* _Задание 1_
Проверьте, согласуются ли с беседой ниже утверждения (а), (б) и (в). На каждое ответьте «да» или «нет» и приведите решающие слова беседы дословно.
(а) ИД приехал в Москву в 1954 году.
(б) В аттестате зрелости у ИД была одна тройка.
(в) Батальоны в итоге отправили на дальневосточную границу.
* _Задание 2_
Перечислите все улицы, переулки и площади, которые названы в беседе ниже.
* _Задание 3_
Продолжите беседу ИД и ЮР о юности и военных сборах с того места, где она заканчивается.

ИД Да, было, страсть к истории. Я, когда приехал в Москву в 54‐м году, практически через день ходил на Красную площадь. Еще во дворе ребята удивлялись: что ты там делаешь? А я через каждый божий день ходил на Красную площадь, смотрел. Еще ничего я не соображал, ничего не знал, но просто меня тянуло.

И когда ко мне отец приезжал, я его постоянно водил в Исторический музей. Это было святое дело. Сам ходил туда десятки раз. Тяга у меня была с детства к истории.

Сколько я себя помню, столько и занимался историей. Говорят: «Что ты не стал историком?» Да, может быть, потому не стал, что жестянщиком еще лучше. Кто крыши будет крыть?

ЮР Знаешь, Вань, ты историком и стал по существу.

ИД Ну да. У каждого свое призвание есть. Потому что все учились на одного, а стали совершенно другим заниматься. Ты же не журналистом начинал. Пловцом же был или кем в институте физкультуры?

ЮР Вот ты вернулся из армии. Где ты жил? Мама еще жива была?

ИД Мать моя была жива. И она получила комнату маленькую в Столешниковом переулке, в том же доме, где жил Гиляровский, только во дворе – маленькую конурку. И пошел я работать портным в ателье, пока не налетел. И учился в вечерней школе.

ЮР Это тебе двадцать шесть лет.

ИД Да. Я сдаю экзамены, получаю аттестат зрелости, из ателье ушел уже. Я уже работал на пилораме.

Я подаю документы, у меня хороший аттестат был. Ни одной тройки не было, восемь пятерок, четыре четверки. Подаю документы в МГУ. Романо-германская группа, немецкий язык, поскольку я был очень способен к гуманитарным наукам. Это вот здесь, на Моховой. Я должен 4 августа сдавать первый экзамен. А 31 июля ночью я получаю повестку на военные сборы.

ЮР А разве они имели право? Ты же экзамены должен был сдавать?

ИД А кого это интересовало тогда? Три года я служил, а еще три года меня могли призывать на сборы. И нас призвали в Таманскую дивизию, это Алабино, где-то в тех краях. Сформировали огромные батальоны. И обещали в 68‐м году, к Октябрьской, направить туда, на дальневосточную границу, поскольку, помнишь, было очень большое напряжение с китайцами. В ГУМе разбрасывали листовки: «Не покупайте шубы – будет жарко». Но нас направили в Казахстан. Были огромные эти батальоны для помощи в уборке урожая, военизированные.

* _Выдержки из записей_
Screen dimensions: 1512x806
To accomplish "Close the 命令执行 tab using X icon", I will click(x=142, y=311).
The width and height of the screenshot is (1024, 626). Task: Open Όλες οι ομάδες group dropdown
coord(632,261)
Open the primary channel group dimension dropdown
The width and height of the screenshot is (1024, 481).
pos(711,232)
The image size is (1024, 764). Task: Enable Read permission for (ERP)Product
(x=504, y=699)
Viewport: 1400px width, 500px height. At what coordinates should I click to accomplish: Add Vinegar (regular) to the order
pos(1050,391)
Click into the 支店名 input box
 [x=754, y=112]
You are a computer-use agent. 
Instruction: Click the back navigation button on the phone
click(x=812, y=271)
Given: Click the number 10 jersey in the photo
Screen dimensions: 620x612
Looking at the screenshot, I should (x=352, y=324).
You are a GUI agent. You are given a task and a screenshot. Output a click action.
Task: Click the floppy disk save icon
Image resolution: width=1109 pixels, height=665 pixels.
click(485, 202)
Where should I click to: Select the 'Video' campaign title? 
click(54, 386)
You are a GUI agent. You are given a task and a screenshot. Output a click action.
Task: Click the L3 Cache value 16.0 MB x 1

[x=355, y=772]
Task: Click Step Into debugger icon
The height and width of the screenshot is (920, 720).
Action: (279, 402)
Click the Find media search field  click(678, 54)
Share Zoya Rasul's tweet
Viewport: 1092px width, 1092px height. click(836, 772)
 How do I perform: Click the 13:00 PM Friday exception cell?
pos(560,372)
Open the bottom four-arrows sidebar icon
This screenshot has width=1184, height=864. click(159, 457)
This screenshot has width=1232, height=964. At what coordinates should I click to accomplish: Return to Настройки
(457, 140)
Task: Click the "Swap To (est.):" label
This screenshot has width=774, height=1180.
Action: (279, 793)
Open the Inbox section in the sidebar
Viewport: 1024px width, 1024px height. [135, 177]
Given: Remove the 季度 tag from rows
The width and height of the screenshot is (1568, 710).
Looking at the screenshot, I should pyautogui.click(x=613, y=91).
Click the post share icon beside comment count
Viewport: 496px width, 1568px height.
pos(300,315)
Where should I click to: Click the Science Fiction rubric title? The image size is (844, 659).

* _Итоговый ответ 1_
(а) Да: «когда приехал в Москву в 54‐м году».
(б) Нет: «Ни одной тройки не было».
(в) Нет: «Но нас направили в Казахстан».

* _Итоговый ответ 2_
Красная площадь, Столешников переулок, Моховая.

* _Итоговый ответ 3_
ЮР Целина?

ИД Да. 67‐й год. Нас направили туда, Кокчетавская область, и мы там пробыли довольно долго. Когда там все окончили, нас не распускали, а погрузили в эшелон и повезли в Курскую губернию, станция Коренево. А там мы убирали свеклу, обыкновенные солдаты в шинелях. И из Коренева я бежал домой в самоволку вместе с ребятами. Нас называли партизанами и ловили патрули. Ложка у меня была за голенищем. Я помню, как я бежал под вагоном. Ложка выскочила. Подумал: «Ложка, черт с ней». Прибежал домой, а потом уехал в часть. И нас вернули только в декабре.

Я матери написал письмо: «Матушка, пойди, хоть документы мои забери, а то ведь пропадут». Я ей указал какие, она забрала документы, и так я не попал на романо-германскую группу.

Оттуда приехал, сразу думаю: что ж годы терять? Подал в Московский институт геодезии и картографии, а там был зимний набор. Я туда попал на заочный. Единственное, что там толкового успел сделать, – прошел за год самостоятельно математику за три курса. Все пришли сдавать за первый курс, а я уже сдал за третий курс математику всю. А потом все позабыл. Что тяжело было в институте, поскольку практики нет – это теодолитный, нивелирный ход… Надо было работать в поле, а я работал уже в ЖЭКе.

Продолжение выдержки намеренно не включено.